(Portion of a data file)
_ _ _ _ _ _ _

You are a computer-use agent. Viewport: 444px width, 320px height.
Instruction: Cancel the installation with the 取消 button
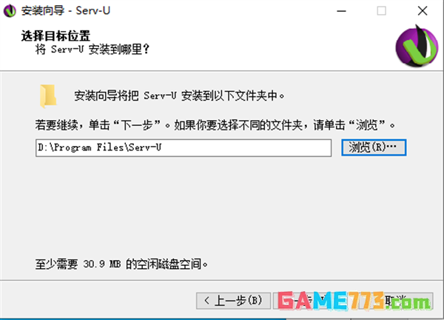[397, 301]
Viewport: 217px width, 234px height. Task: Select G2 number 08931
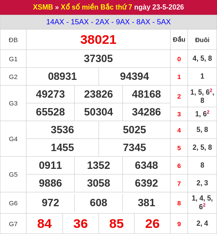[x=62, y=76]
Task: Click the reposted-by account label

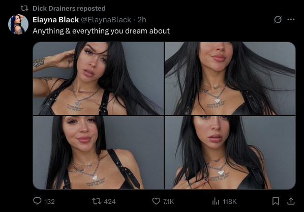Action: [x=69, y=8]
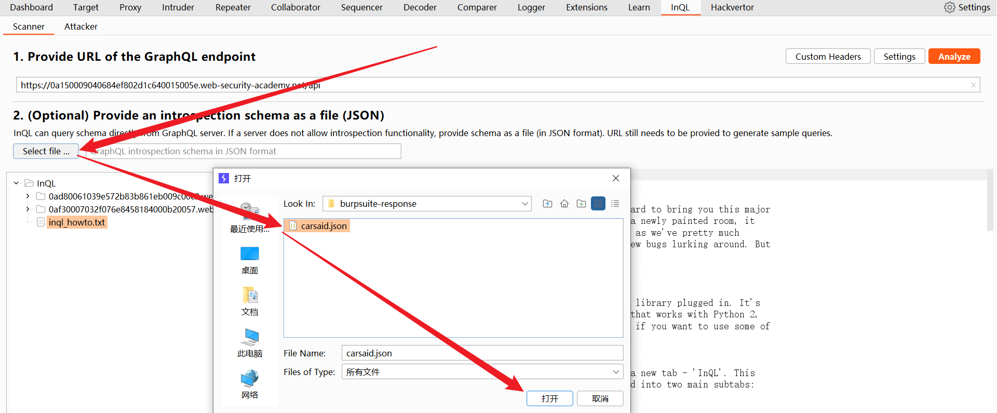997x413 pixels.
Task: Switch to icon grid view
Action: [598, 204]
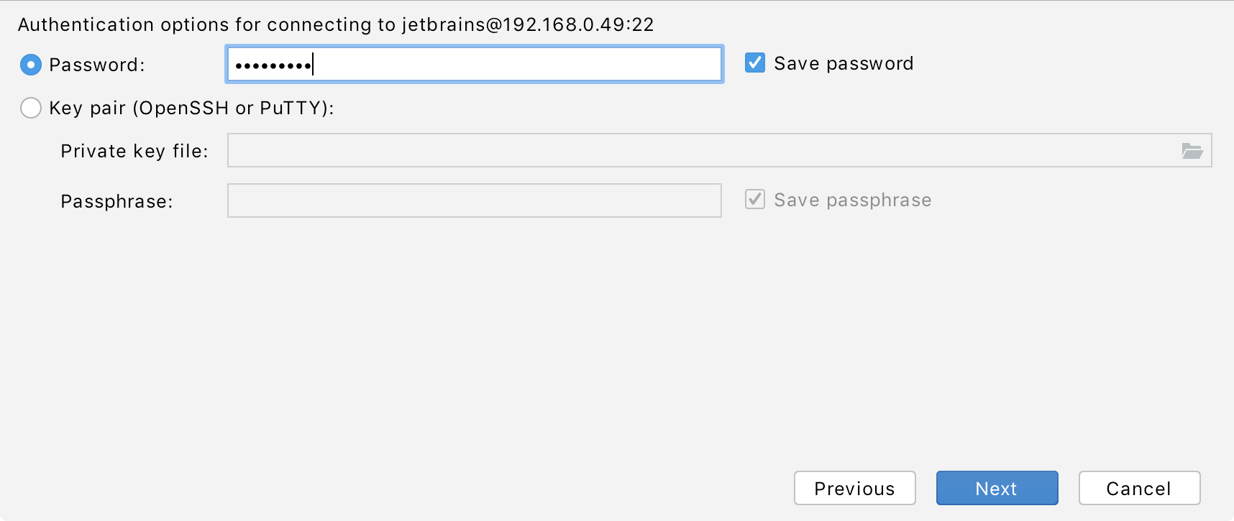Confirm authentication by clicking Next
This screenshot has width=1234, height=521.
click(997, 488)
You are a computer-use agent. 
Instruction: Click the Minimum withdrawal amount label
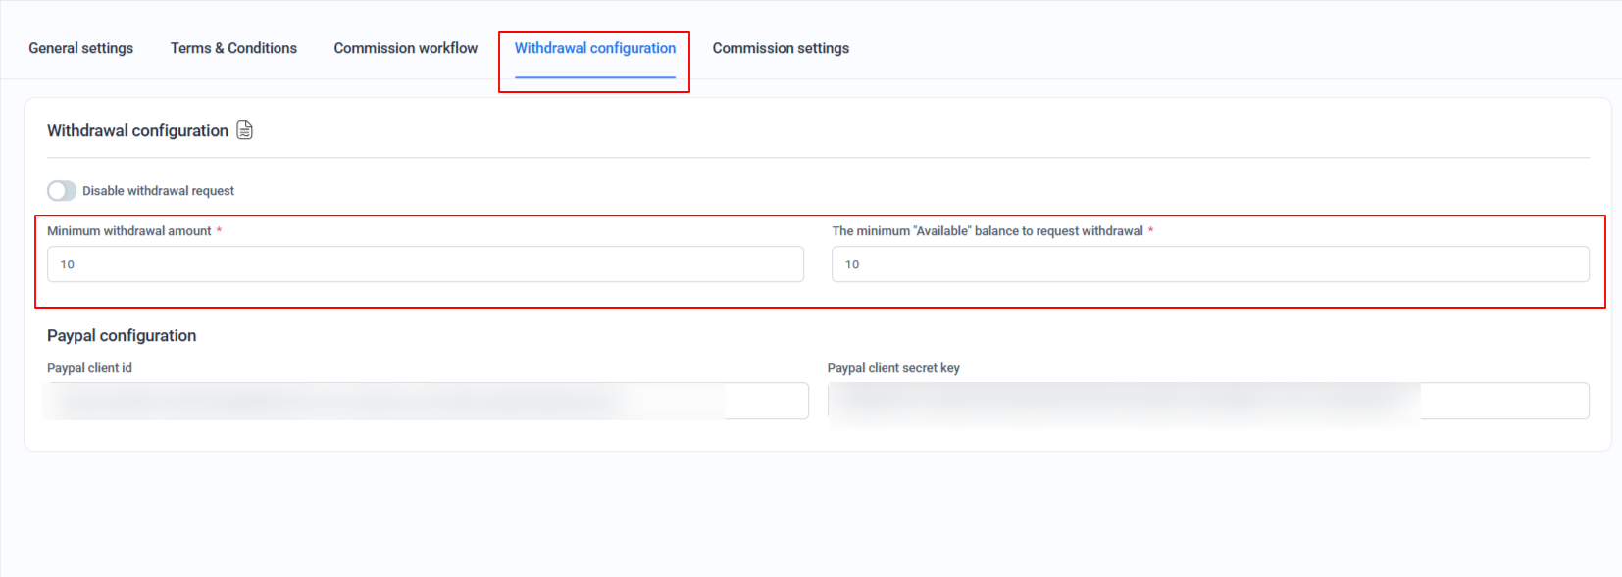pos(128,231)
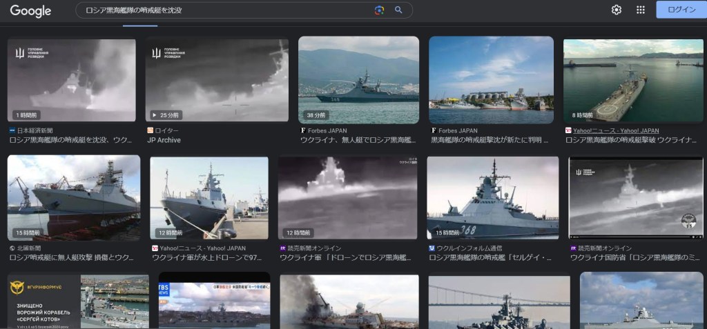707x329 pixels.
Task: Click the blue ログイン button
Action: click(681, 10)
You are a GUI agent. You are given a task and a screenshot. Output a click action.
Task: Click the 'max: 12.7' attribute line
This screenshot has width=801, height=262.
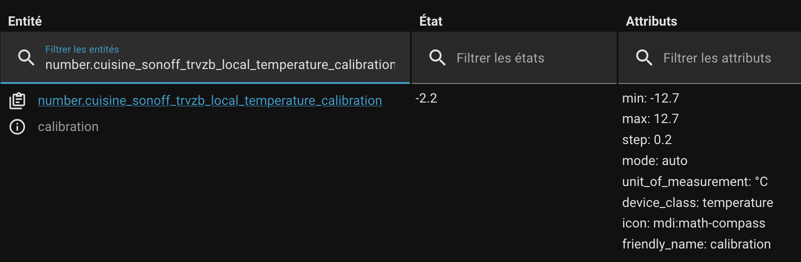(650, 119)
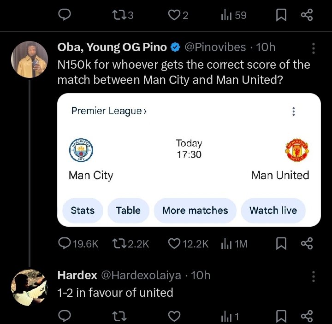The height and width of the screenshot is (324, 332).
Task: View 1M analytics on Pinovibes tweet
Action: (x=234, y=244)
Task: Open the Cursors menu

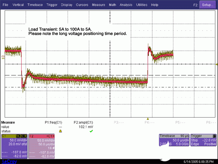Action: [82, 5]
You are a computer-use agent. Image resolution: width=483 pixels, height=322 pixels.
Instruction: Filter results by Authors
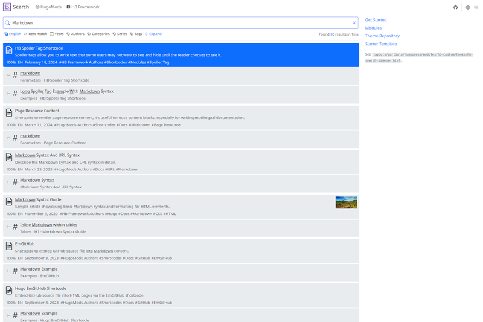[75, 34]
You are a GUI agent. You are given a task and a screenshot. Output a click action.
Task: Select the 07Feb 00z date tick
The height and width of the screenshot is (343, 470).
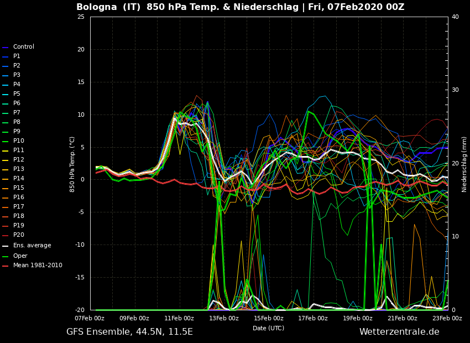(90, 318)

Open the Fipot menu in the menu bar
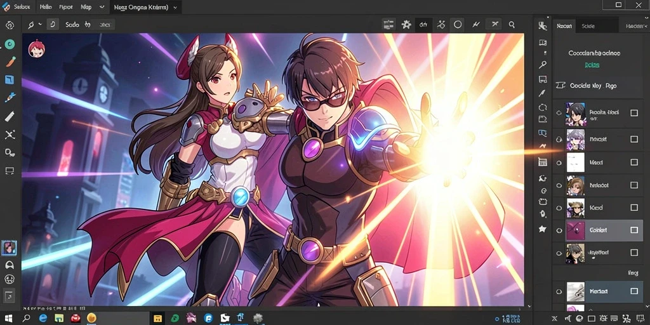click(66, 7)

_ _ _ _ _ _ _

Written task:
Format the material as a numbered list, from the line containing "Task: Click the reposted-by account label" through the end of the material, and skip any blank lines. Leave the pictures out of the answer.

Exercise answer:
1. Task: Click the reposted-by account label
2. Action: [x=69, y=8]
3. 997x413 pixels.
4. Task: Switch to icon grid view
5. Action: [598, 204]
6. Confirm authentication by clicking Next
7. This screenshot has width=1234, height=521.
8. click(997, 488)
9. You are a computer-use agent. 
10. Instruction: Click the Minimum withdrawal amount label
11. pos(128,231)
12. 707x329 pixels.
13. Task: Click the blue ログイン button
14. Action: click(681, 10)
15. You are a GUI agent. You are given a task and a screenshot. Output a click action.
16. Task: Click the 'max: 12.7' attribute line
17. This screenshot has width=801, height=262.
18. (650, 119)
19. The height and width of the screenshot is (324, 332).
20. Task: View 1M analytics on Pinovibes tweet
21. Action: (x=234, y=244)
22. Task: Open the Cursors menu
23. Action: [82, 5]
24. You are a computer-use agent. Image resolution: width=483 pixels, height=322 pixels.
25. Instruction: Filter results by Authors
26. [75, 34]
27. You are a GUI agent. You are given a task and a screenshot. Output a click action.
28. Task: Select the 07Feb 00z date tick
29. The height and width of the screenshot is (343, 470).
30. (90, 318)
31. Open the Fipot menu in the menu bar
32. click(66, 7)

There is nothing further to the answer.